HealthcareMedicaid redeterminations tech solutions aim to ease process

Medicaid redeterminations tech solutions aim to ease process


As states grapple with Medicaid redeterminations and high rates of disenrollments, states are teaming up with technology vendors to facilitate communications and outreach to affected enrollees.

States paused Medicaid eligibility checks for more than two years in exchange for a federal funding boost during the COVID-19 public health emergency but have begun reviewing the rolls again to remove people who no longer qualify. Scrutinizing eligibility for more than 90 million people is no easy task, and the Health and Human Services Department projects that 15 million people will lose Medicaid by the time redeterminations are complete.

A large number of people being disenrolled for procedural reasons, such as not responding to inquiries from states, already has triggered concern from the Centers for Medicare and Medicaid Services. According to the Kaiser Family Foundation, more than 500,000 people in 11 states lost coverage through May.

The three biggest challenges states face are staffing, underfunded or outdated technology and the lack of data interoperability between Medicaid agencies, health systems and health insurance companies, said Diana Zuskov, associate vice president for healthcare strategy at LexisNexis Risk Solutions.

That’s why states such as Arizona, Maryland and Massachusetts see technology solutions as critical to an orderly redeterminations process

For example, the Arizona Health Care Cost Containment System, which administers the state’s Medicaid program, deployed a web-based chatbot that can answer 30 commonly asked questions.
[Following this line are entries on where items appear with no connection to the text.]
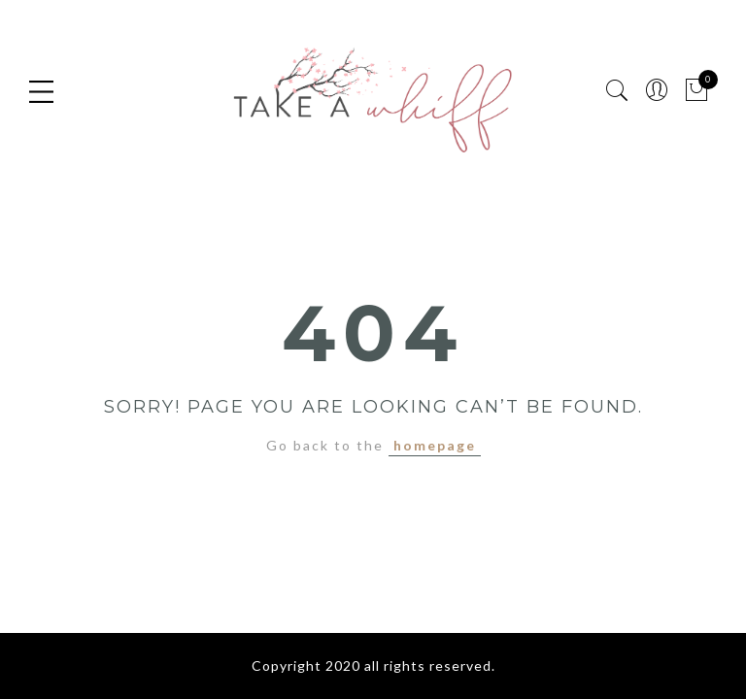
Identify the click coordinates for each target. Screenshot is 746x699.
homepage (434, 445)
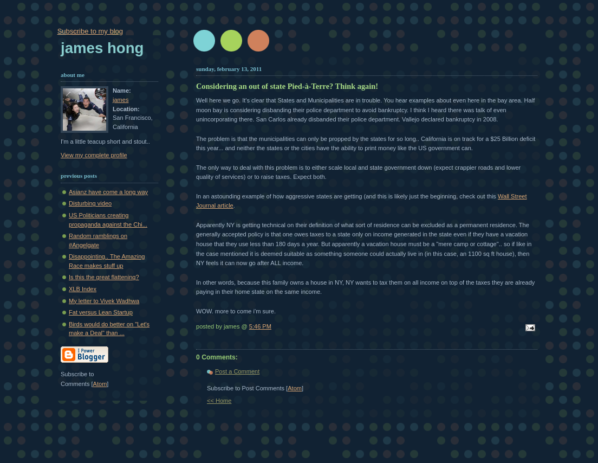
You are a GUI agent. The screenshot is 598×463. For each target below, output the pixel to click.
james (120, 100)
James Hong (102, 48)
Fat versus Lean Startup (101, 312)
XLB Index (82, 289)
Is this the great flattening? (104, 277)
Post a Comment (237, 371)
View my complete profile (94, 155)
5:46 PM (260, 326)
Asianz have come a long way (108, 192)
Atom (295, 388)
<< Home (219, 400)
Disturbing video (90, 203)
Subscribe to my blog (90, 31)
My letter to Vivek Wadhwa (104, 301)
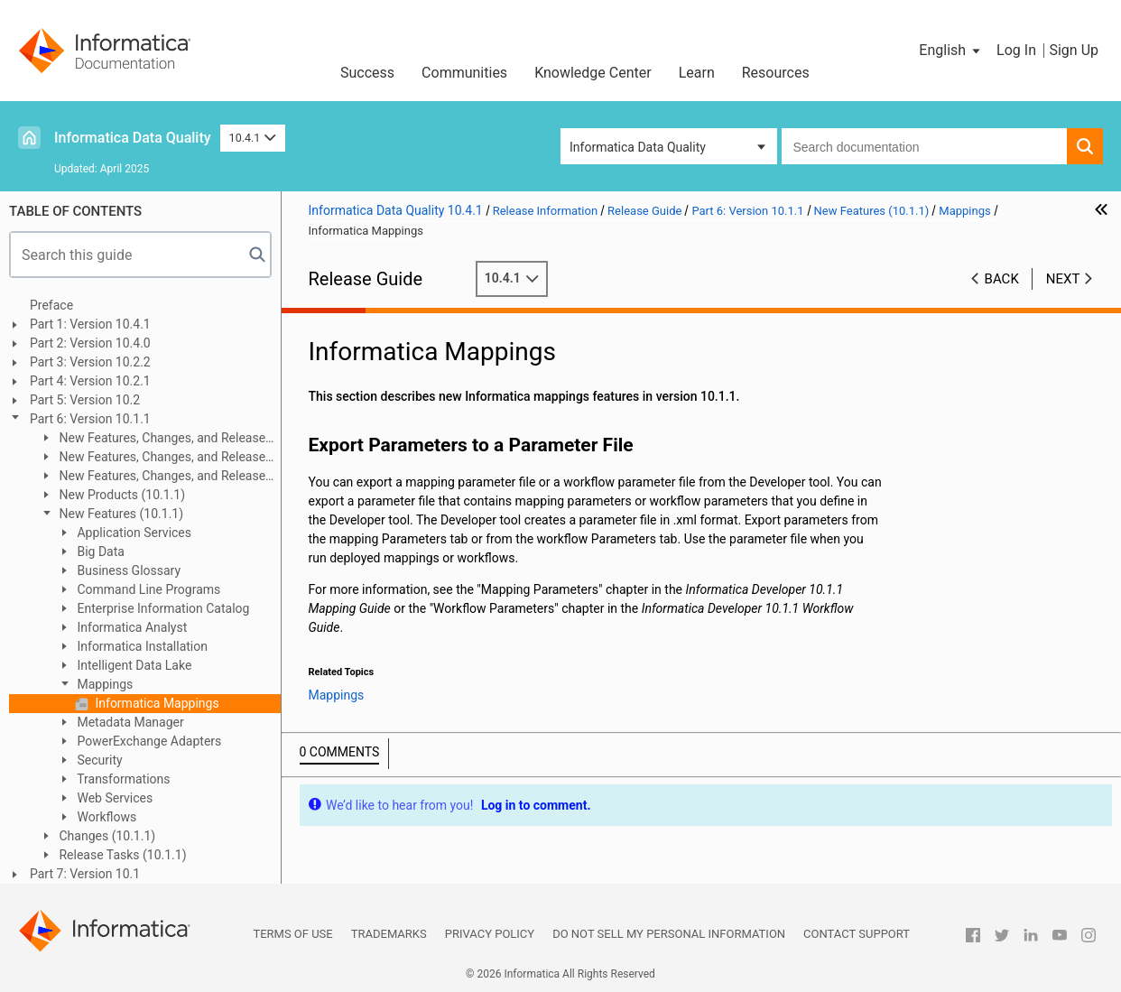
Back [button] (1002, 279)
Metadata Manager (129, 722)
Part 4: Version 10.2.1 (90, 381)
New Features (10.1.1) (119, 513)
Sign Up (1073, 50)
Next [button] (1063, 279)
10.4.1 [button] (252, 137)
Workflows (105, 817)
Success (367, 72)
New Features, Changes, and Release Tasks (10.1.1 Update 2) (152, 458)
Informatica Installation (141, 646)
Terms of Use (292, 934)
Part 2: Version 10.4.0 (90, 343)
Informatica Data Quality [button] (638, 147)
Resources (776, 72)
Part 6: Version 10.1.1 (90, 419)
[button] (950, 50)
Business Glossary (127, 570)
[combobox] (924, 146)
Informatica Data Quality (132, 137)
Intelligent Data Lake (132, 665)
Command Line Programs (147, 589)
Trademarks (389, 934)
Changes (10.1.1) (105, 836)
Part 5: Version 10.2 (85, 400)
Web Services (113, 798)
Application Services (132, 532)
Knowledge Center (593, 72)
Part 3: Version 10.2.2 (90, 362)
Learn (697, 72)
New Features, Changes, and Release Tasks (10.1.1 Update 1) (152, 477)
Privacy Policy (489, 934)
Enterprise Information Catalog (161, 608)
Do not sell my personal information (668, 934)
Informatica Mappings (155, 703)
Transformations (122, 779)
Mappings (103, 684)
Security (98, 760)
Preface (51, 305)
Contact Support (856, 934)
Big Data (99, 551)
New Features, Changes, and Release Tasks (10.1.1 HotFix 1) (152, 439)
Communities (464, 72)
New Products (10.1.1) (120, 494)
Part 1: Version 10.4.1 (90, 324)
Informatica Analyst (130, 627)
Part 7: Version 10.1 (85, 874)
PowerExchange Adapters (147, 741)
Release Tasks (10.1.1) (121, 855)
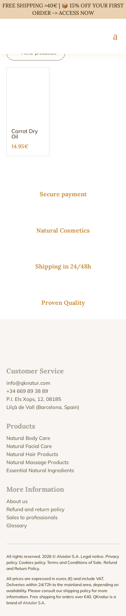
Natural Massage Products (37, 462)
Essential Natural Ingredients (40, 470)
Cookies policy (32, 562)
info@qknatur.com (28, 383)
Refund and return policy (35, 509)
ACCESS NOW (76, 12)
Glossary (16, 525)
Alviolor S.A (33, 602)
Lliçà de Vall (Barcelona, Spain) (42, 407)
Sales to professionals (31, 517)
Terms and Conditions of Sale (74, 562)
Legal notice (92, 556)
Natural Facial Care (29, 446)
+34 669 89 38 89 (27, 391)
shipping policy (77, 590)
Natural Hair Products (32, 454)
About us (17, 501)
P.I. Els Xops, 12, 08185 (33, 399)
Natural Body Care (28, 438)
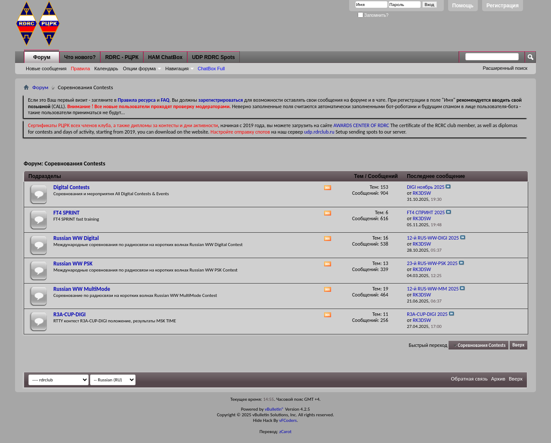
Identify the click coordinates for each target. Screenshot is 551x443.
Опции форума (139, 68)
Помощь (463, 6)
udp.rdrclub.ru (319, 132)
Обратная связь (469, 378)
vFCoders (288, 420)
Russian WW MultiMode (81, 289)
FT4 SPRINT (66, 212)
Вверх (518, 345)
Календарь (106, 68)
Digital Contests (71, 187)
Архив (498, 378)
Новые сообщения (46, 68)
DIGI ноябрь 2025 (426, 187)
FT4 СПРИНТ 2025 (426, 212)
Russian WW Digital (76, 238)
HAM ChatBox (165, 57)
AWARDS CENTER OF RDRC (361, 125)
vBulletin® (274, 409)
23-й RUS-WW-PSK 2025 (432, 263)
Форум (41, 57)
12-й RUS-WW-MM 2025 (432, 289)
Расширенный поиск (505, 68)
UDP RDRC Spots (213, 57)
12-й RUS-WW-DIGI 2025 (433, 238)
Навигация (177, 68)
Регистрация (502, 6)
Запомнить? (373, 15)
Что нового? (80, 57)
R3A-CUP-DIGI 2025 (427, 314)
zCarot (285, 431)
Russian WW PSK (73, 263)
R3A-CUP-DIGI (69, 314)
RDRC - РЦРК (121, 57)
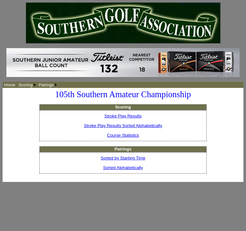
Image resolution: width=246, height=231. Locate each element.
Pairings (46, 84)
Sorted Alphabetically (123, 167)
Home (9, 84)
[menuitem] (10, 85)
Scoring (26, 84)
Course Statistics (123, 135)
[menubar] (30, 85)
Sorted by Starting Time (123, 158)
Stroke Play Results (123, 116)
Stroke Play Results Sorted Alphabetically (123, 125)
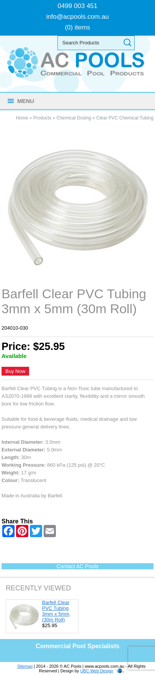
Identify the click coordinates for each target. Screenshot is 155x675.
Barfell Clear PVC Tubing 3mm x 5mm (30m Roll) (56, 611)
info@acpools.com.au (77, 16)
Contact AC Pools (78, 566)
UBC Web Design (96, 670)
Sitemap (25, 666)
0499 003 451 (78, 6)
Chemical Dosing (73, 118)
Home (22, 118)
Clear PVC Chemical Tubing (124, 118)
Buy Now (15, 371)
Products (42, 118)
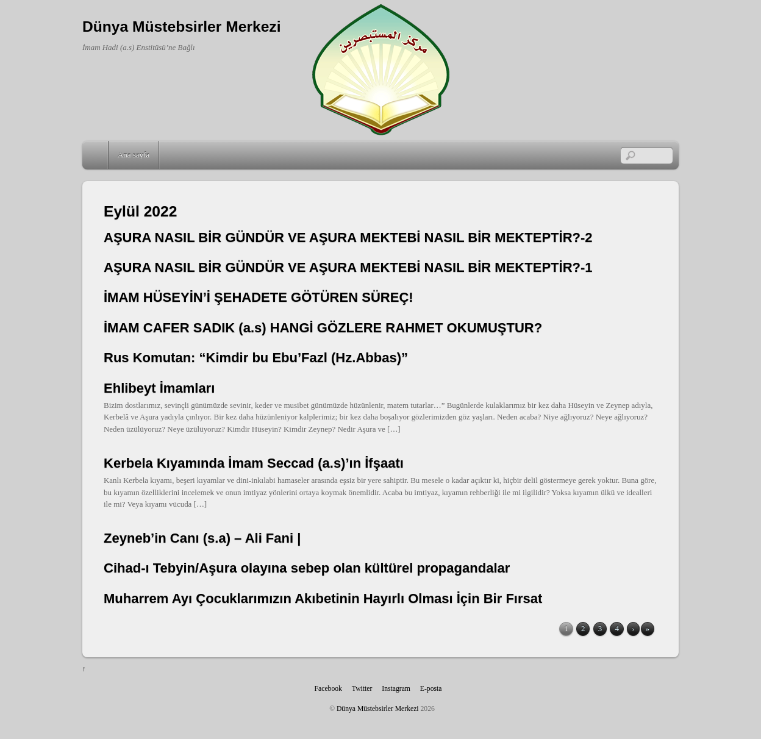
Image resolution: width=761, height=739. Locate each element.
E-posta (431, 689)
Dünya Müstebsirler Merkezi (378, 709)
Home (96, 155)
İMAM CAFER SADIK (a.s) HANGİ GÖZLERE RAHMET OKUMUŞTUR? (323, 327)
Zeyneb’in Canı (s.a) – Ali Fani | (202, 538)
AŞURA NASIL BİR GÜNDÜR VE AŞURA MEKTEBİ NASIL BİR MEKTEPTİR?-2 (348, 237)
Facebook (328, 689)
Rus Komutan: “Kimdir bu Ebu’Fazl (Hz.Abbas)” (256, 357)
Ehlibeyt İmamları (159, 388)
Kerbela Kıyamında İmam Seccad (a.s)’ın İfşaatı (254, 463)
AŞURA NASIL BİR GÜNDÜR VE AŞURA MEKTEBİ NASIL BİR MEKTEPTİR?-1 (348, 267)
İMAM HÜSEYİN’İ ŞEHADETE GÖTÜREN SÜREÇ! (258, 297)
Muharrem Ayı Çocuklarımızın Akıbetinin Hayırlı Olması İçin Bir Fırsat (323, 598)
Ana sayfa (133, 154)
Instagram (396, 689)
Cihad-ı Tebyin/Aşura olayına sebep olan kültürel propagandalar (307, 568)
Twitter (362, 689)
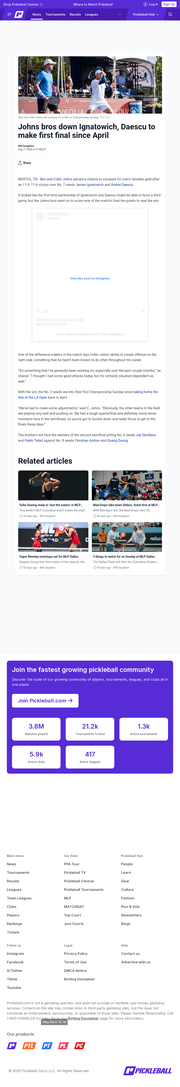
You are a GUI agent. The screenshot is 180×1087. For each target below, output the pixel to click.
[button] (16, 14)
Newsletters (131, 915)
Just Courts (74, 924)
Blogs (126, 924)
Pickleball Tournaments (84, 889)
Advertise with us (135, 962)
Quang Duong (117, 441)
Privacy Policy (76, 953)
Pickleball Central (79, 881)
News (37, 14)
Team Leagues (19, 898)
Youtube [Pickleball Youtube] (14, 988)
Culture (127, 889)
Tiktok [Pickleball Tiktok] (12, 979)
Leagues (91, 14)
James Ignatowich (90, 185)
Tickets (13, 932)
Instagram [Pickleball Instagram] (15, 953)
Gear (125, 881)
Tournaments (55, 14)
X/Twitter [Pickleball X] (15, 970)
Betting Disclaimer (79, 979)
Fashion (127, 898)
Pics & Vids (130, 907)
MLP (67, 898)
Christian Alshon (87, 441)
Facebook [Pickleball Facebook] (15, 962)
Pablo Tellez (34, 441)
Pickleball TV (75, 872)
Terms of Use (75, 962)
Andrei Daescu (122, 185)
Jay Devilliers (146, 435)
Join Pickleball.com (45, 700)
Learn (126, 872)
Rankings (14, 924)
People (127, 864)
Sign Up (169, 4)
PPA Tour (71, 864)
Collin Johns (62, 179)
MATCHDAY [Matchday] (74, 907)
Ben (43, 179)
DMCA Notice (75, 970)
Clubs (11, 907)
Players (13, 915)
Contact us (130, 953)
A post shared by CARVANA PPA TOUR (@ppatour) (90, 334)
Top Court (72, 915)
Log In (150, 4)
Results (75, 14)
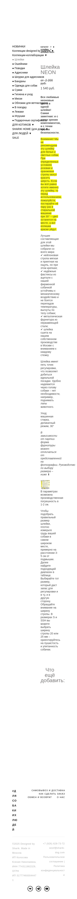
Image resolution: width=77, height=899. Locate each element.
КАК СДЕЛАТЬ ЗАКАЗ (52, 794)
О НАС (61, 797)
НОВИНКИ (18, 46)
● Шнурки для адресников (28, 76)
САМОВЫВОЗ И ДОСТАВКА (48, 790)
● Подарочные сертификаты (29, 120)
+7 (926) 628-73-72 (54, 843)
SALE (15, 137)
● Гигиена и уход (22, 94)
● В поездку (19, 107)
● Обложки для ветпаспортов (30, 102)
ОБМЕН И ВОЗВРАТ (40, 797)
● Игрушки (18, 115)
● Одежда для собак (24, 85)
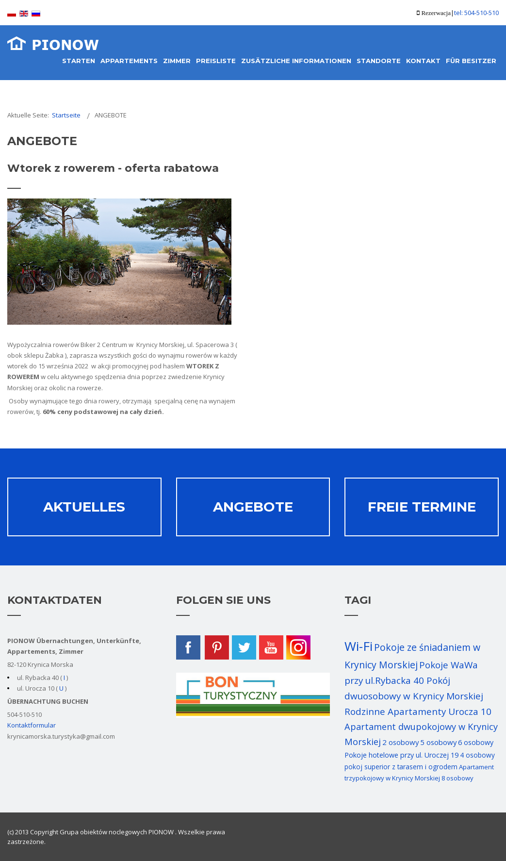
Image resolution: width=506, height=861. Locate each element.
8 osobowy (457, 778)
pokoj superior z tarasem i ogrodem (400, 766)
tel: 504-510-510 (476, 12)
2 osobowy (400, 742)
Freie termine (422, 506)
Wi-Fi (358, 646)
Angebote (253, 506)
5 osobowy (438, 742)
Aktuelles (84, 506)
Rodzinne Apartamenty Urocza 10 (417, 711)
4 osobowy (477, 755)
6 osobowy (475, 742)
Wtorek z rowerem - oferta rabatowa (113, 168)
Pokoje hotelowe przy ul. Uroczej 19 (401, 755)
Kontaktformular (31, 725)
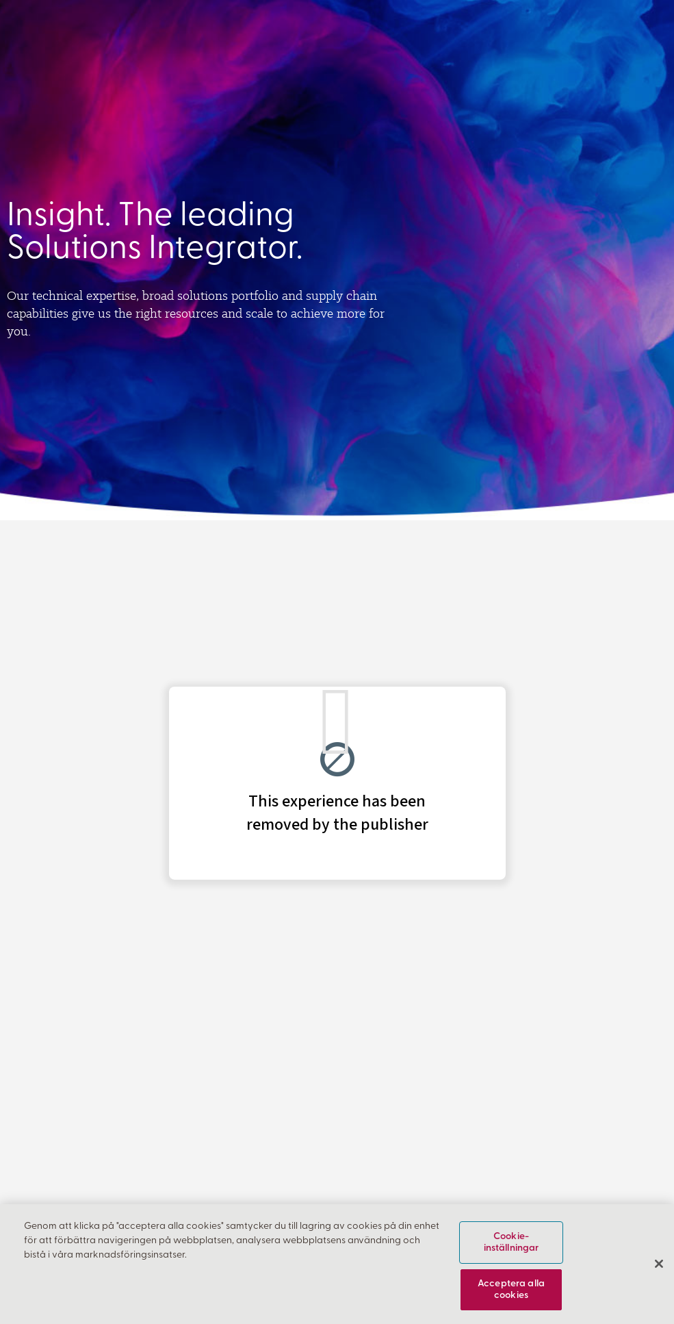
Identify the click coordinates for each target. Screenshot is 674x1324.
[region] (337, 1264)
Live agents will replace the automated system this summer, spokesperson Heidi Capriotti said.

The healthcare analytics consulting firm Socially Determined offers a tool for Medicaid insurers to create member rosters that enable them to identify enrollees at highest risk of losing coverage, said Ashley Perry, the company’s chief strategy and solutions officer. The app assesses factors such as educational attainment, language barriers, access to technology and frequency of moves, she said. Insurers then use this information to execute communications, outreach and support strategies, she said.

Challenges and opportunities

Despite the many challenges, a nationwide effort to review Medicaid eligibility presents an opportunity to improve how states communicate with beneficiaries, said Karen Shields, chief client engagement officer at Gainwell Technologies, which offers digital services to government agencies and healthcare providers. Gainwell Technologies provides call center workforce support and assists with provider enrollment, for example.

“You have to have a national view in order to meet a moment like this where everything is happening at the same time and the biggest gap is all those redeterminations that are a result of lack of communication,” said Shields, a former deputy director of CMS’ Center for Medicaid and Children’s Health Insurance Program Services. Medicaid, which is jointly managed by federal, state and territorial agencies, is more difficult for vendors to serve because there is so much variance, unlike the entirely federal Medicare program, she said.

Gainwell Technologies offers a mobile digital platform designed for Medicaid agencies. “The app includes several features to put the power literally in the hands of a Medicaid beneficiary. Features such as digital ID cards, electronic messages, essential provider data, detailed program benefits, multi-language options, ad hoc forms to complete and submit to the state agency, and claims fraud capture,” Shields said.

Arkansas and Nevada already use the app. Delaware and New York are implementing it, as is California, but only for dental coverage recipients, Shields said.

The patchwork of government agencies, health insurance companies, providers and community groups involved in the redeterminations process likewise complicates communications strategies, Zuskov said. Although the large number of procedural disenrollments suggests the message about Medicaid redeterminations isn’t reaching enrollees, too many messages from too many sources can be cause problems by breeding mistrust, she said.

Kaiser Permanente and eight other insurers have partnered with the Maryland Health Connection insurance exchange, providers and community-groups to ensure that messaging is consistent, said Shannon McMahon, executive director for Medicaid policy at the Oakland, California-based integrated health system. Kaiser Permanente also uses text messages, email and automated telephone calls to connect beneficiaries to its Medicaid assistance center, she said.

“As much rapid-cycle learning as we can do is really going to help drive success. Knowing how we’re reaching people and what’s connecting and what isn’t is going to be very critical here,” McMahon said.

Last summer, the Maryland insurance companies contracted with outreach firm GKV to create the Medicaid Check-In campaign, said Jennifer Briemann, executive director of the Maryland Managed Care Organization Association, a trade group for Medicaid insurers.

In addition to implementing technology solutions, such as including a QR code throughout campaign materials, the effort also seeks to meet enrollees where they are, Briemann said. That includes placing flyers and short videos in physician waiting rooms, buying advertising on billboards, bus shelters and laundromats, and including the QR codes on receipts at discount stores, she said.